- Impressive loud bass tones
- Cheap, inexpensive guitar
- Suitable for beginners
- Magohany design is impressive
- Might be too big for some, given the size
- Sharp fret ends(9th to 12th)
I always consider myself as a beginner guitarist, and I’m constantly looking for the best beginner acoustic guitars out there to share with you guys here at Guitar Junky.
Today, we’re going to look into a guitar that perfectly fits any beginner who are looking for a decent budget acoustic guitar to get started. It offers great sound and aesthetics without breaking your bank(and I mean it).
It offers a lot of value for the money features that I’ve decided to include it in our best acoustic guitars for beginners list. You don’t have to take my word for it, but it also is included on Wirecutter’s list.
In this review, let’s find out if affordability and quality meets in the middle. After all, what’s reasonably priced acoustic guitar if it doesn’t play well and produce a good sound. Anyhow, let’s get into it, shall we?
Editors Note: The guitar that I have right now for the review came with a Rosewood Fretboard.
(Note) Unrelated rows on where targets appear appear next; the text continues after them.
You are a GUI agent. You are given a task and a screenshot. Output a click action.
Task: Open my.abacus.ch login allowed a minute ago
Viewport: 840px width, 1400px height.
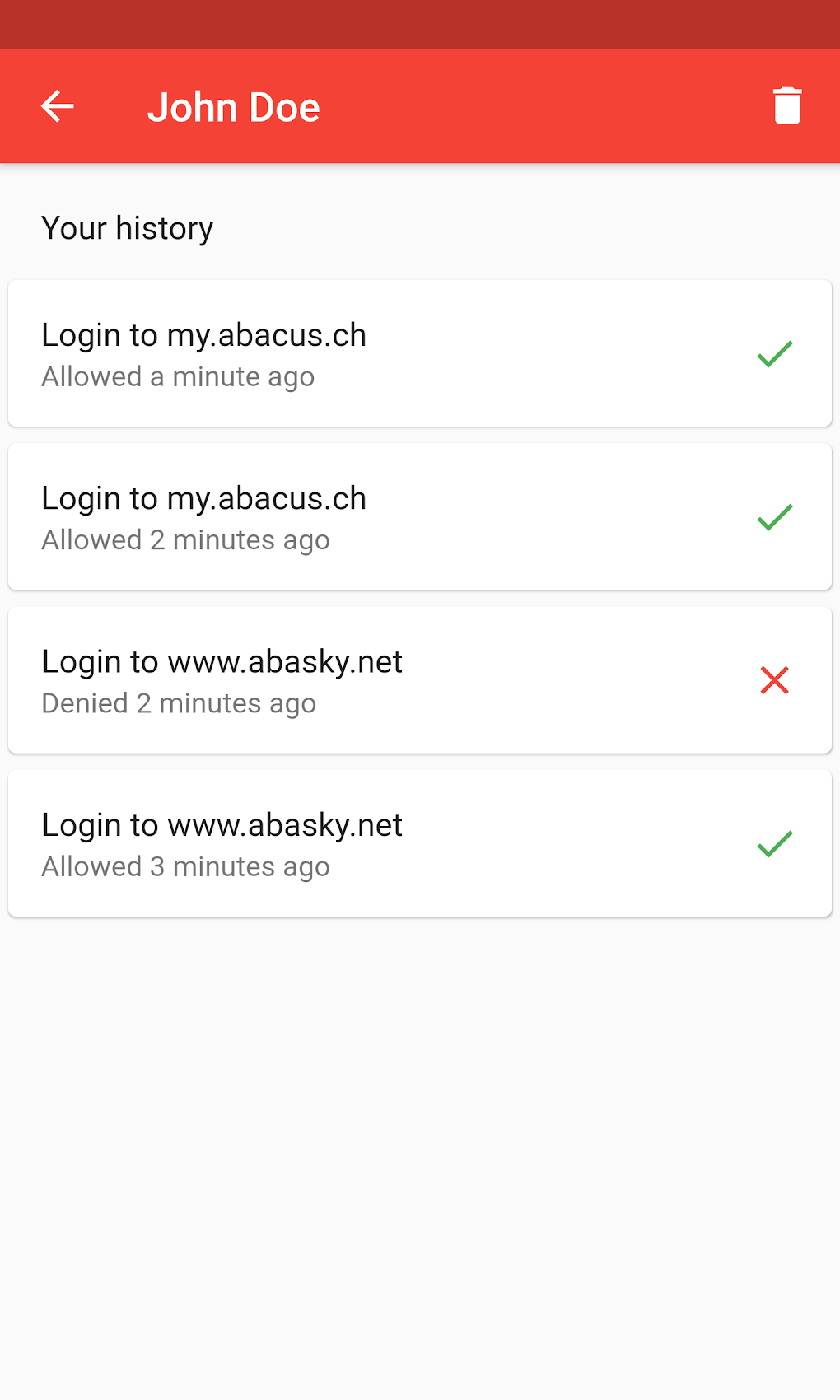(x=204, y=335)
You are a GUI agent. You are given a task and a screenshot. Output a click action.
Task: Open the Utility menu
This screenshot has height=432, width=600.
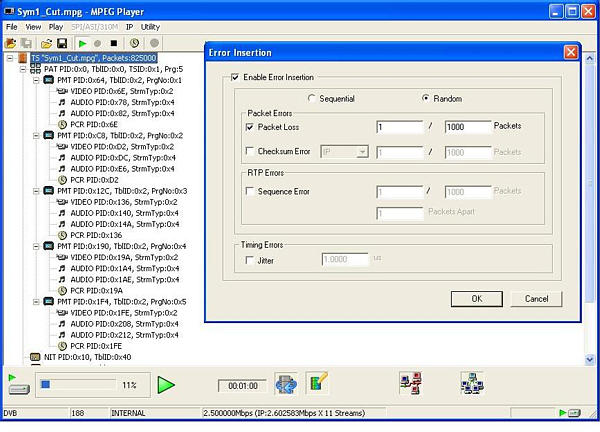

The new ones that Orangewood Guitars will be shipping out as of this writing will come with a Rosewood/Laurel Fretboard.
Design & Construction
It has a natural satin finish and bone saddle/nut add to the lovely aesthetics of a guitar at an incredibly low price. The body has an overall length of 41 inches, body height 4 11/16 inches and body length 19 5/8 inches.
A cutaway style acoustic guitar, the Rey Mahogany is with a layered mahogany top, back and sides.
Mahogany is a cornerstone is tone wood for many fretted instruments. While it might lack on the aesthetic side of things versus other woods have, it’s suitability is unmatched for guitar instruments. It shines in the back and sides of this acoustic guitar.
Mahogany is distinct for its open grain for producing punch and warmth, accentuating the middle range, and de-emphasizing the bass.
All these characteristics make for a tonal spectrum. Personally, I’ve always been interested and attracted to the open and woody sound of a layered-mahogany made guitar.
And if you also like a crunchy, dry and punchy sound, this Rey Mahogany is for you as well. It simply has my respect versus rosewood’s metallic and rum-jug bass overtones. We’ve all long-enjoyed acoustic guitars produced by mahogany wood, by the way.
Its neck is of mahogany, too, which provides a feel of stability, and its scale length is 25-1/2 inches.
This right-handed acoustic guitar has a laurel/rosewood fretboard material that produces sweet and warm tonewood. I believe it does the same even for acoustic guitars with a maple neck.
I appreciate that the Rey Mahogany is with a pickguard for installation and a couple of adjustment tools. That’s a good thing. Not to forget, it also comes with a chrome tuner.
Overall, the construction was solid, on both its layered back and sides along with the fret board. It’s a solid guitar for the money because the nice wood looks great although not booming. The sound that it produces was overall on the warmer side with more control.
Playability & Performance
The neck isn’t too thin or too thick and the string actions are quite hard the first time. It might not be easy to move from lower to higher frets especially for a newbie. But nonetheless, the tone is balanced with some dark highs, which can cut through for a perfect combination.
I enjoyed the rich sound it delivered. This instrument is perfect for beginners who’ve started showing interest in playing the acoustic.
The frets weren’t sharply sounding unlike other acoustic guitars in the same category do. I must say though, it needs a bit of re-tuning after a few hours of playing, but that’s acceptable.
OK, here goes. I am absolutely impressed by this little thing. I’ve been with it just for a couple of hours for this review, but I just cannot take my hands off it.
Even newbie players would agree and fall in love with this baby out of the box, although its sound came out untuned. That’s not a problem, though. A little tuning work does the trick.
Its compelling in terms of tone quality and balance of notes. I found that it’s not just easy to play but also great at middle range, bass and higher end notes.
Given that it has a Grand Auditorium body shape, it still is surprisingly loud. But the loudness didn’t come with clarity, unfortunately. Yes, it’s loud, which is good, however, I can clearly hear some overlaps in tone between each strings.
I also noticed its superb sustain despite being all-laminated which is impressive.
It’s almost the perfect tune when it arrived and sounded fantastic out of the box. I must say, it did well than other entry-level guitars did.
So if you’re just starting to learn, I suggest getting the Rey Mahogany. It’s not just getting a cheaper guitar but a good quality one at that. They won’t hurt your fingers, too. While it needs re-tuning from time to time, you don’t have to fret because it can be done in a cinch. And you also need to do that in other guitars, so that’s somehow given.
I recommend the Rey Mahogany for those who want a rich and warm tone while not compromising the overall playability in a nicely constructed acoustic guitar. Its natural satin finish and solid mahogany top, back and sides make for a great sounding acoustic guitar that you should not miss. All of these features, for a price that’s not going to break you bank.